Recovery, Escape, Consolation

-Michael Young


Thursday, March 3, 2011

Manly Movies

After sharing some of our favorite Valentine's Day movies last month, us Man Cavers want you to know what films we prefer.

Here are some manly movies, perfect for any occasion. 

Predator (David's choice)

It's man vs nature, man vs alien, and survival of the fittest.  This movie has rocked since the 80s.

Check out this brief scene that portrays the heart of the movie.  It's not graphic, but visceral.  Every man has felt this way at least once in his life.

The Dark Knight (Michael's choice)

Dark, intense and very well acted (except maybe for the crazy batman voice Christian Bale tries to pull off). Lots of gadgets and cool bat vehicles.
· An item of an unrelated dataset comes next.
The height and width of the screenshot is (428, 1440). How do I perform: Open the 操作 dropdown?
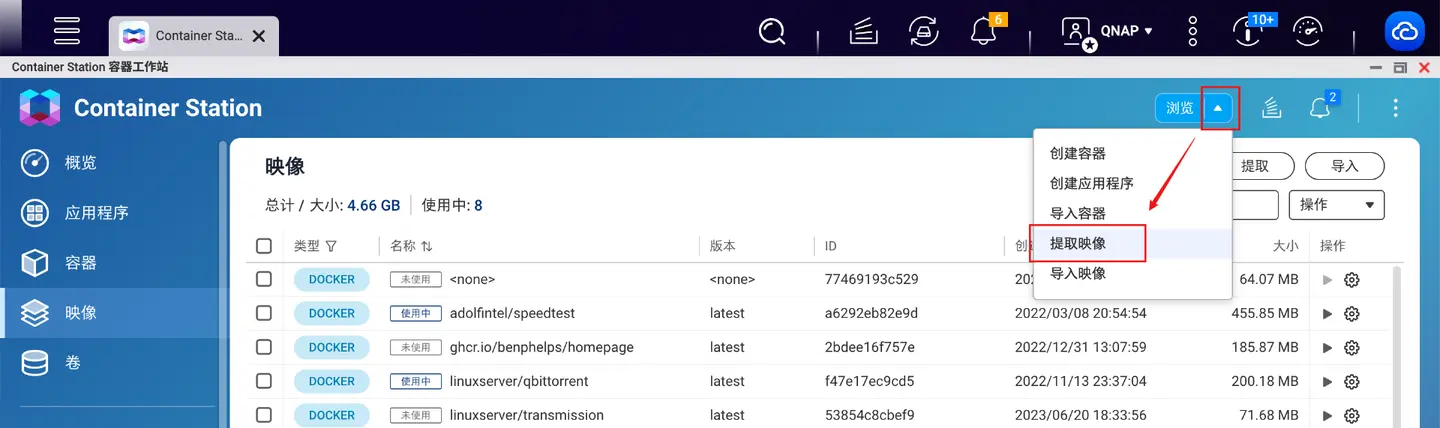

This is the way batman was supposed to be, without a "BAM" bubble or "holy exploding shark, Batman" in sight.

Nacho Libre( Frank's choice)

No girl I know wants to sit and watch Jack Black in spandex slappin' corn out of people's hands. My wife put up with it just because she loves me. I actually haven't watched that movie in years, but I stand firm behind it being Anti Valentine.

Serenity (Jason's choice)

Excellent Sci-Fi Western based on the way-too-short TV series Firefly. It's one of those movies that I can watch over and over. Most certainly guaranteed to put that special someone in your life out of any sort of romantic mood.

Terminator 2(Dan's choice)

One of my all-time favorite movies. Watching it makes me feel like a kid again.  Check out this little-known deleted scene where the Terminator learns about the curious human habit known as smiling.